-- START Record list --

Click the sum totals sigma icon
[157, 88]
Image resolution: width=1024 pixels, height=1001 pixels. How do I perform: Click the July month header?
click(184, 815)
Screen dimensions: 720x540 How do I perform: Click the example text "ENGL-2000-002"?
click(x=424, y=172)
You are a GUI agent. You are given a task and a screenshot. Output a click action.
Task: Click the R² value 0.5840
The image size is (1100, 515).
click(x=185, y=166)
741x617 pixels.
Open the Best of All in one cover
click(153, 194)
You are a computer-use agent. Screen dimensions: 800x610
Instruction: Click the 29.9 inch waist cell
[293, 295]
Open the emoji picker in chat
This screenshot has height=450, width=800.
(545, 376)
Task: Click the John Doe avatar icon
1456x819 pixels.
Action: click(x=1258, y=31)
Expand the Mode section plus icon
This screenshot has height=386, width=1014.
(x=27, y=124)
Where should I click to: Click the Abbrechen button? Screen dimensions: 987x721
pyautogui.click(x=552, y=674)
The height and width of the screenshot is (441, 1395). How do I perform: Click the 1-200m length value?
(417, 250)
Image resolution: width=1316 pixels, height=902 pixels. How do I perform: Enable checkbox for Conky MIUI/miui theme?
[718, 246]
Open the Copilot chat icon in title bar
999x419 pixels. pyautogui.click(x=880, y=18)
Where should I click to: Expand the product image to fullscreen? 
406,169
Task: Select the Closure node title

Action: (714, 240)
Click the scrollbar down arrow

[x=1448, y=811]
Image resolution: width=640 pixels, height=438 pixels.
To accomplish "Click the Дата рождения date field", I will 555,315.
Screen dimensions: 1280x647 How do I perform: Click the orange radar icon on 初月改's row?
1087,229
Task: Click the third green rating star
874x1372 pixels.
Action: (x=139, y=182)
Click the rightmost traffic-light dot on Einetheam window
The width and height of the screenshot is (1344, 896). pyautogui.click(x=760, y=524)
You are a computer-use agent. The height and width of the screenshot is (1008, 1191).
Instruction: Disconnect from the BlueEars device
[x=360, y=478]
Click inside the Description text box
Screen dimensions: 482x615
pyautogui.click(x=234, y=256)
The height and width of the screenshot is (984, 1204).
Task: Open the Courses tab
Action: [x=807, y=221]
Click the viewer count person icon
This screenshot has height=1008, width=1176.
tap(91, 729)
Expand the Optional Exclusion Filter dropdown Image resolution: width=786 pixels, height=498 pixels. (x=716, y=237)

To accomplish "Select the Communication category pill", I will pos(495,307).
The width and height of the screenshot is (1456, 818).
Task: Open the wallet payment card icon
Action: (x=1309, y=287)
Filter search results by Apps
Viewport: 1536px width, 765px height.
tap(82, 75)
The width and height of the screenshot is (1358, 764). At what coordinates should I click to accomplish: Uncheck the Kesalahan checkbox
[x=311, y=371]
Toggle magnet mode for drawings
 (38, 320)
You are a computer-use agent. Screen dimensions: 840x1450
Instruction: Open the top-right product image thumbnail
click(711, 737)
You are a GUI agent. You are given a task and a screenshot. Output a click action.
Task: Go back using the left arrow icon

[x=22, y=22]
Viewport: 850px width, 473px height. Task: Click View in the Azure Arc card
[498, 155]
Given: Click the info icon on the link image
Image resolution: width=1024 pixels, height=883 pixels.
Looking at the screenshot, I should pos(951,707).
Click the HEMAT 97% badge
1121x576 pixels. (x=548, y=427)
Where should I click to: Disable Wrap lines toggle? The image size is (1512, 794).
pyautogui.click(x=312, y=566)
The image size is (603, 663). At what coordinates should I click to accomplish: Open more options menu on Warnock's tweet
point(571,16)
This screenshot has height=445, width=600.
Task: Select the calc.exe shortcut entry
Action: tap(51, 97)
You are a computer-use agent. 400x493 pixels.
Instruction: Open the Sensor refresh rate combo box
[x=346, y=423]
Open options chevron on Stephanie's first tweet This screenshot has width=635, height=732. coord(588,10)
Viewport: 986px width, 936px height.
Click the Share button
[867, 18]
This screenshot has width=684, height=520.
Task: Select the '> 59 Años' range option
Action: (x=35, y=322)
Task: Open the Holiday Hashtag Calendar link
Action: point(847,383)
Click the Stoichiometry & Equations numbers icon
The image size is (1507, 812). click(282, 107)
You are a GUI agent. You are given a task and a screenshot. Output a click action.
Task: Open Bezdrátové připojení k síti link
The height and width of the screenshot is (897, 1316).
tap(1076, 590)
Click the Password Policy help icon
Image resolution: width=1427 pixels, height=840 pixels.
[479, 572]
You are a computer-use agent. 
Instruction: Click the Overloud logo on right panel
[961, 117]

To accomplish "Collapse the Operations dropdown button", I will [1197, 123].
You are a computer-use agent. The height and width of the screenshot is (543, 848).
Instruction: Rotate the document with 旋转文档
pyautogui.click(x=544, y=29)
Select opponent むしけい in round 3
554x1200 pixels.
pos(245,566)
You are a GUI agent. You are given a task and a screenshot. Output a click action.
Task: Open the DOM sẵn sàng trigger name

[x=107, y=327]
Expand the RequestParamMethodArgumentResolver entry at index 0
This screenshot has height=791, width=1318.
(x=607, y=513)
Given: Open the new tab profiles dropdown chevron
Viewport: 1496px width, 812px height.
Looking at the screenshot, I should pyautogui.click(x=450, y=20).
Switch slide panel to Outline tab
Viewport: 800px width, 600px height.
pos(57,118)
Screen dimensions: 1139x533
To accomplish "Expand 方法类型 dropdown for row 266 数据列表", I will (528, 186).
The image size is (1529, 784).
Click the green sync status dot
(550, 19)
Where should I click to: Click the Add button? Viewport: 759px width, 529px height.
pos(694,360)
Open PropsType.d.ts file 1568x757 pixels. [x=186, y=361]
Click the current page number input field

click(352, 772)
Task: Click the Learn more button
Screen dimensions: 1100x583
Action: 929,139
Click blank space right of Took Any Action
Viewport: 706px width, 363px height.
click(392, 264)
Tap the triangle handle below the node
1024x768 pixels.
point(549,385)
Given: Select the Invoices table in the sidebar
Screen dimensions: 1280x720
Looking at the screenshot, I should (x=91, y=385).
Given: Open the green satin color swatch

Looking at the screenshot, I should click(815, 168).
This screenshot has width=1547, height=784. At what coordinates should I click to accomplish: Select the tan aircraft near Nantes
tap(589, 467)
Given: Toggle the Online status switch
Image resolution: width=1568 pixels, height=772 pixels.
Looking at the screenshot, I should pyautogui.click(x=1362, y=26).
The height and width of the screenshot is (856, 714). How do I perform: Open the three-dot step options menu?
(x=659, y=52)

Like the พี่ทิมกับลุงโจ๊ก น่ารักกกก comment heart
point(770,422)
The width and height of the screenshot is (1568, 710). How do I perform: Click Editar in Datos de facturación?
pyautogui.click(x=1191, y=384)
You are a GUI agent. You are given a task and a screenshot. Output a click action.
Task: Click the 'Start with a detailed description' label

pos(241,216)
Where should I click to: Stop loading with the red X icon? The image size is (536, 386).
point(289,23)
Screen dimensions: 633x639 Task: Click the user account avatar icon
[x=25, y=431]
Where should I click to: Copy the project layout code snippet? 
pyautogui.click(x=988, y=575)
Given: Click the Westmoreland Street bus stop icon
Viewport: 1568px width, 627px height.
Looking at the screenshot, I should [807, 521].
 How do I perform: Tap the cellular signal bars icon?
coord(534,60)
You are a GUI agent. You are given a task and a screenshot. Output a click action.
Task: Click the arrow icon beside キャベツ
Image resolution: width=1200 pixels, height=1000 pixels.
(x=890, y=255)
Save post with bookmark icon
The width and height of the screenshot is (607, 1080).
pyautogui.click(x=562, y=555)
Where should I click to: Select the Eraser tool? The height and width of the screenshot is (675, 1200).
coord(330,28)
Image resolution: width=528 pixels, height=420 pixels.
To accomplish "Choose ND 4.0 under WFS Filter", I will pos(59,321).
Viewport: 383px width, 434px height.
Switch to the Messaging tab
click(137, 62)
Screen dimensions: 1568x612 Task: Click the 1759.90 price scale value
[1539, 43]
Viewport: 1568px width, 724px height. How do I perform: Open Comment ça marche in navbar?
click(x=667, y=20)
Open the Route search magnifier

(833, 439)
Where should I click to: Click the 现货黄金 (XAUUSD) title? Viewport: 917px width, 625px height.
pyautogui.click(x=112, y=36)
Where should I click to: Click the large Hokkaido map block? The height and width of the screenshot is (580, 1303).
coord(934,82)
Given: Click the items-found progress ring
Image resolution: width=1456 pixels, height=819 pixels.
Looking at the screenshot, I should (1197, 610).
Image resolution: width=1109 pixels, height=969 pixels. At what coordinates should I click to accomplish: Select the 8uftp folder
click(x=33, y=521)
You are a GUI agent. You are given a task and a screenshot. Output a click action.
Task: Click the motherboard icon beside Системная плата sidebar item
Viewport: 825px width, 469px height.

-- END Record list --

- [Goal]
Start at the beginning of the records and stop after the line containing "click(x=424, y=172)". Write those lines out again with "sigma" swapped for "summation" and nothing else altered.

- [Exercise result]
Click the sum totals summation icon
[157, 88]
Image resolution: width=1024 pixels, height=1001 pixels. How do I perform: Click the July month header?
click(184, 815)
Screen dimensions: 720x540 How do I perform: Click the example text "ENGL-2000-002"?
click(x=424, y=172)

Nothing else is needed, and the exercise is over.